Want to accuse Leah Purcell of cultural appropriation? Go for your life.

Her appropriation of Henry Lawson’s short story, The Drover’s Wife, reworking it, redefining it, into THE DROVER’S WIFE: THE LEGEND OF MOLLY JOHNSON is an entirely appropriate and legitimate adaptation, using Lawson’s short story as a Trojan horse to enter the Australian psyche and shift it.

And shift it she does, like a loose as a goose colon, taking this piece of white literature, turning it upside down, spinning it, and projecting it through the prism of a black woman’s gaze.

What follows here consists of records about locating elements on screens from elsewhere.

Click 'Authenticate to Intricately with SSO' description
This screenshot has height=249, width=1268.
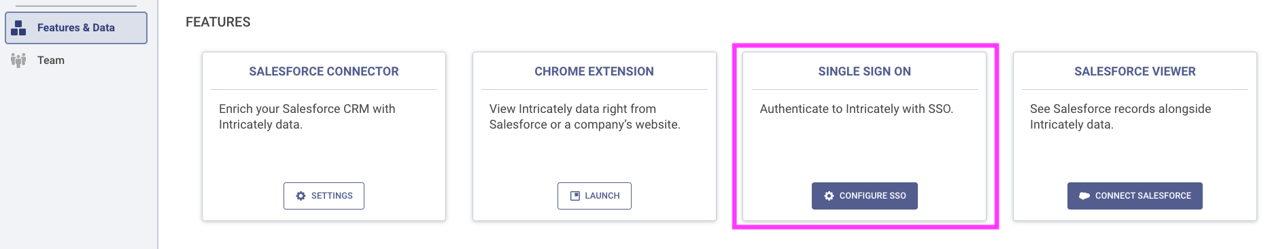click(x=856, y=109)
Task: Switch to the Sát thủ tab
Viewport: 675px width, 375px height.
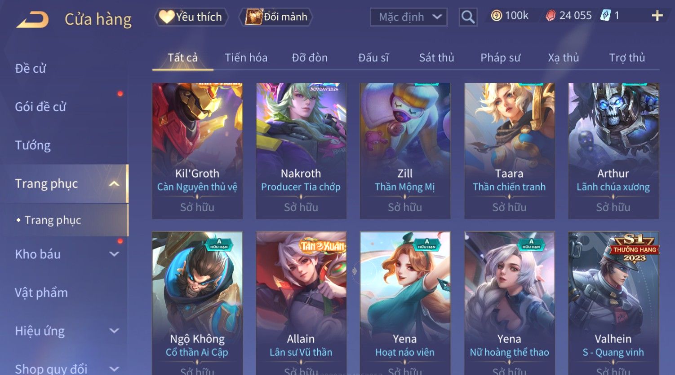Action: pos(436,57)
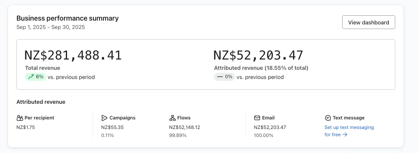419x153 pixels.
Task: Click the green upward trend arrow icon
Action: [x=31, y=77]
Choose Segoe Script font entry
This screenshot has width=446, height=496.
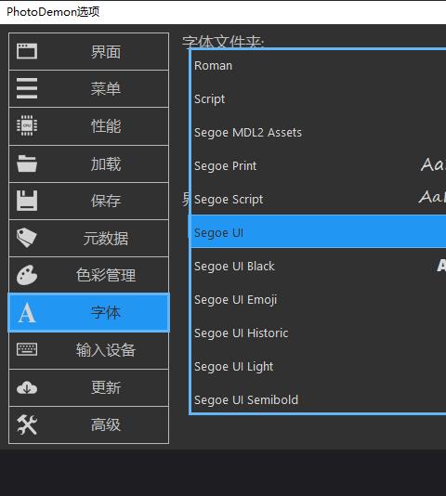[x=318, y=200]
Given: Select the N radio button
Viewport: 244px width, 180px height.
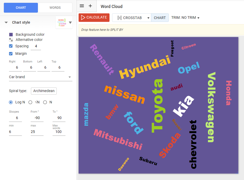Looking at the screenshot, I should tap(45, 102).
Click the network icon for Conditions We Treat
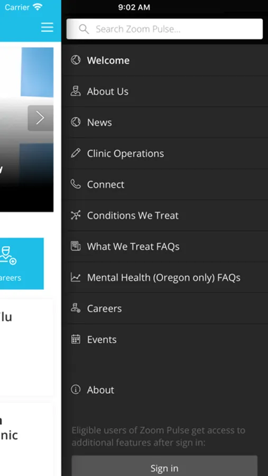 click(x=76, y=215)
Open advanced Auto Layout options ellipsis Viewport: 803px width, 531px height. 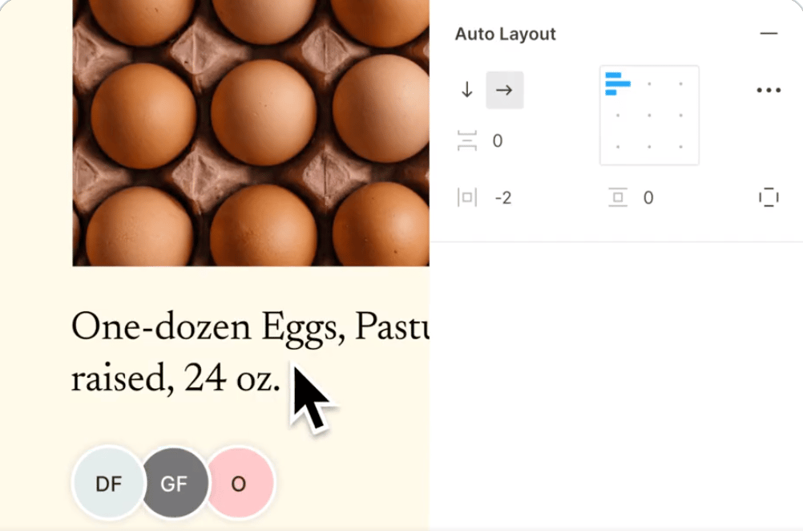point(769,90)
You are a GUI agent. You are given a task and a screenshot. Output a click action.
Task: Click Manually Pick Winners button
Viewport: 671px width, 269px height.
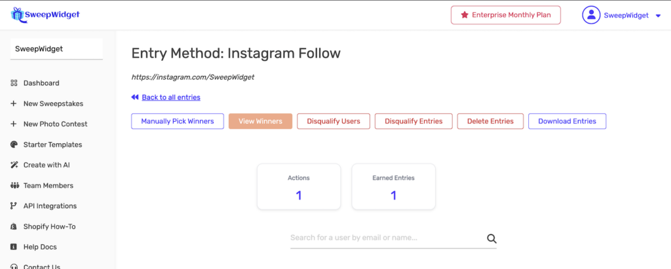pyautogui.click(x=178, y=121)
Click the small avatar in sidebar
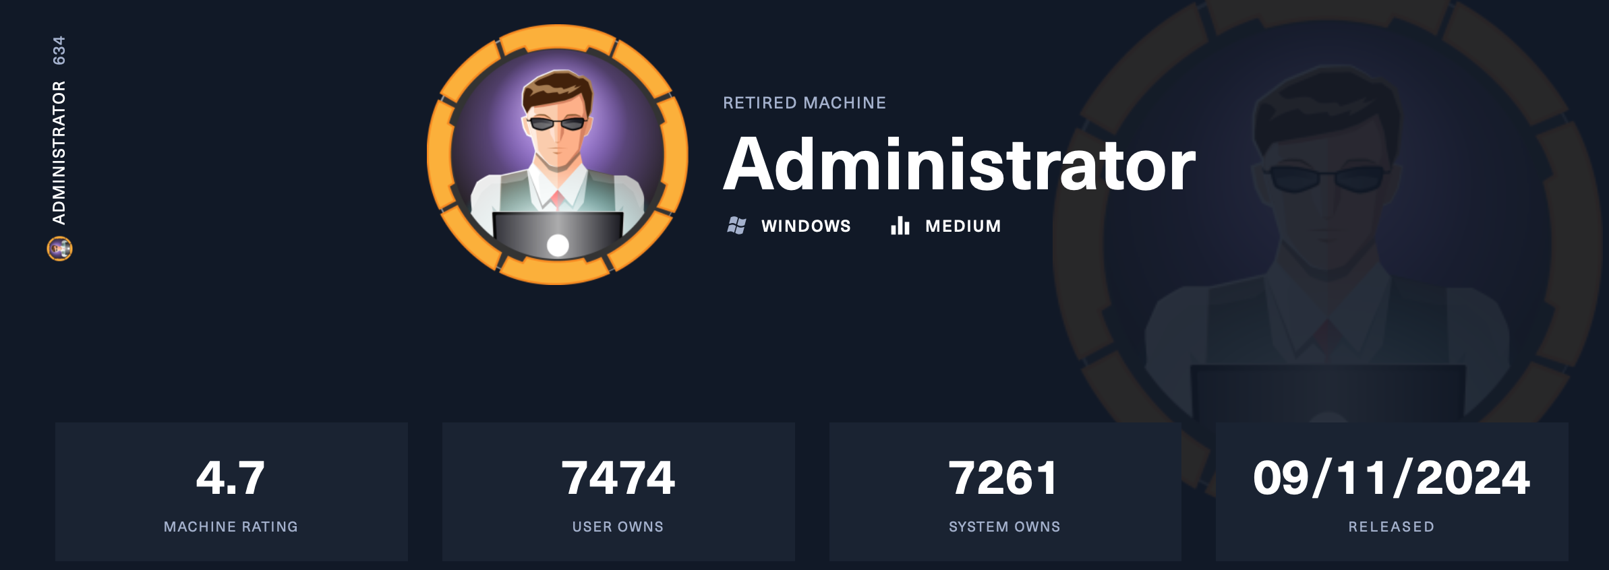Image resolution: width=1609 pixels, height=570 pixels. [59, 249]
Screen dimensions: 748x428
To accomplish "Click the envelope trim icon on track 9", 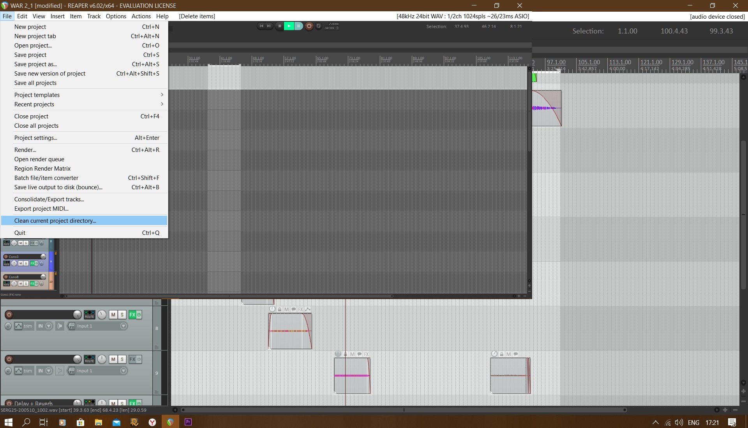I will 18,371.
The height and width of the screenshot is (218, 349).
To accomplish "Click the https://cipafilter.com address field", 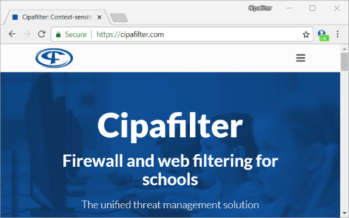I will (182, 34).
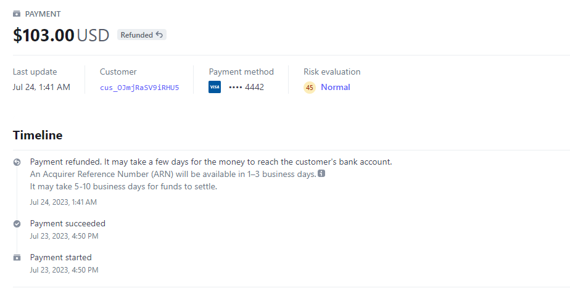This screenshot has width=570, height=296.
Task: Click the Risk evaluation column label
Action: coord(332,72)
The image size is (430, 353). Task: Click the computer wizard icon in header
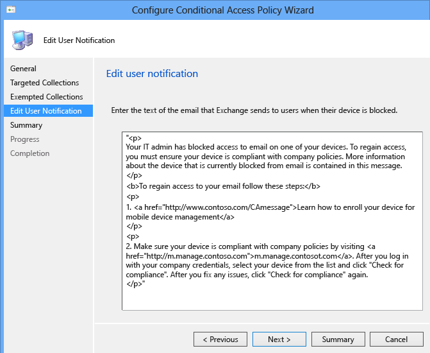pos(22,40)
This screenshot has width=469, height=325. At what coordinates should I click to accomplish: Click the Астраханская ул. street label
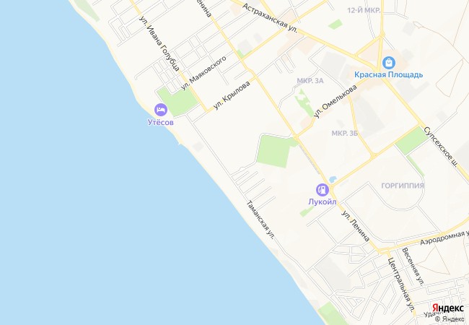pyautogui.click(x=270, y=19)
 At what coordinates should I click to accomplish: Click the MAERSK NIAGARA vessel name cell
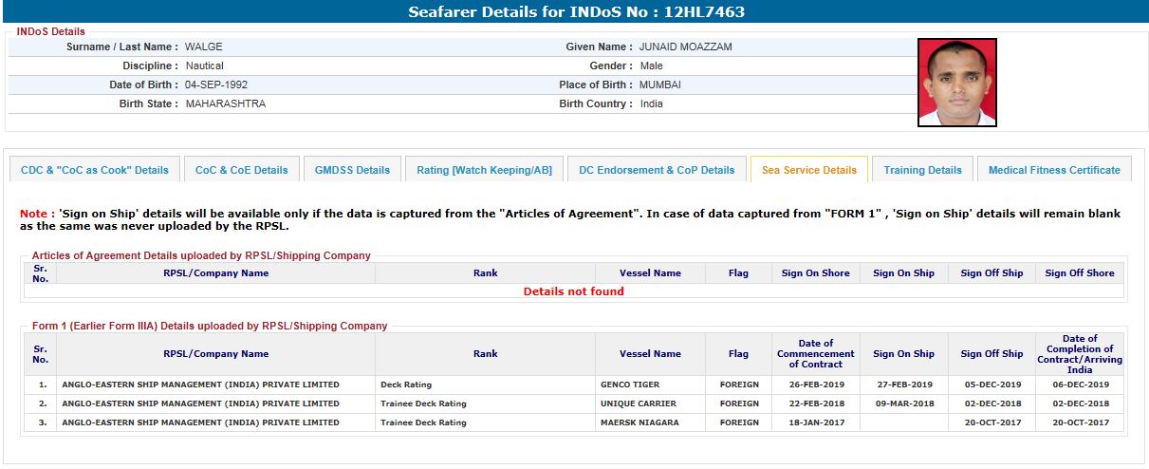click(639, 422)
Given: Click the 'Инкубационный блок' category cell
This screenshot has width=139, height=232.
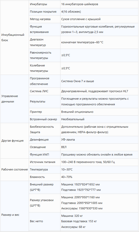Looking at the screenshot, I should 14,38.
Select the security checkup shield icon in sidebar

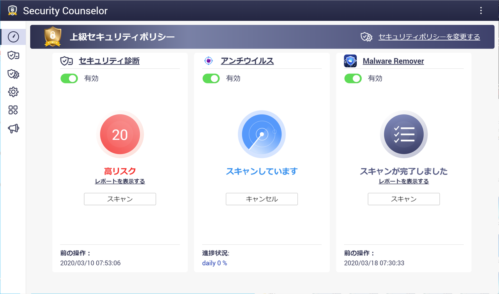pos(13,55)
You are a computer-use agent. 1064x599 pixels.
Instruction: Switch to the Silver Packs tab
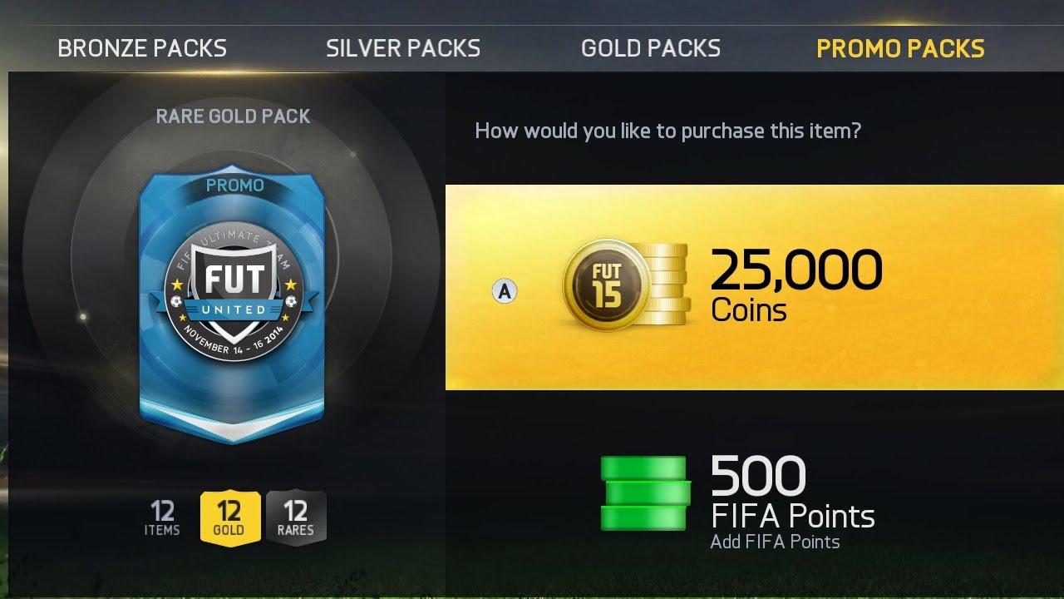[403, 48]
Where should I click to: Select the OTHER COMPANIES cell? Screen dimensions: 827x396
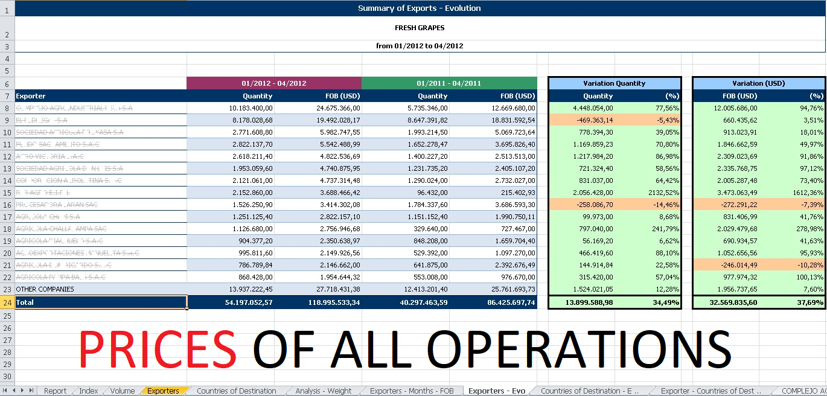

Screenwriter, director, lead actress, Leah Purcell has shifted the location to the alpine country, placing this palimpsest of Lawson into the terrain of that other hallowed poet of the era, Banjo Patterson.

It’s a little bit subversive, but THE DROVER’S WIFE: THE LEGEND OF MOLLY JOHNSON is also cinematically traditional, a Western with the whiff of Tarantino. As a tale of courage and resistance it sits firmly with recent Australian triumphs, The Nightingale, Sweet Country and High Ground.

Misogyny, miscegeny, maternal love and murder are the pillars of THE DROVER’S WIFE: THE LEGEND OF MOLLY JOHNSON, with the snake in the woodpile, the stimulus of the source material, superseded by domestic violence and racial prejudice.

Rob Collins as the fugitive, Yadaka, a much nobler imagining than Lawson’s itinerant “black fellow” says he was imprisoned for existing as a black man. It’s a searing statement. This effrontery to the white settlers had lethal consequences to life and culture. Nothing less than savagery disguised as sophistication.

The casting of THE DROVER’S WIFE: THE LEGEND OF MOLLY JOHNSON is impeccable, from Rob Collins to Bruce Spence and Maggie Dence’s sanctimonious siblings, through each of Molly’s kids, and especially notable, Tammy McIntosh as Marti Murray.

The look of the film is also exquisite, with cinematography from Mark Wareham, augmented by the beautiful time-lapse footage, the work of photographic artist, Murray Fredricks.

A fabulous frontier film, THE DROVER’S WIFE: THE LEGEND OF MOLLY JOHNSON is a reconciliation between Australia’s past and present. A gift.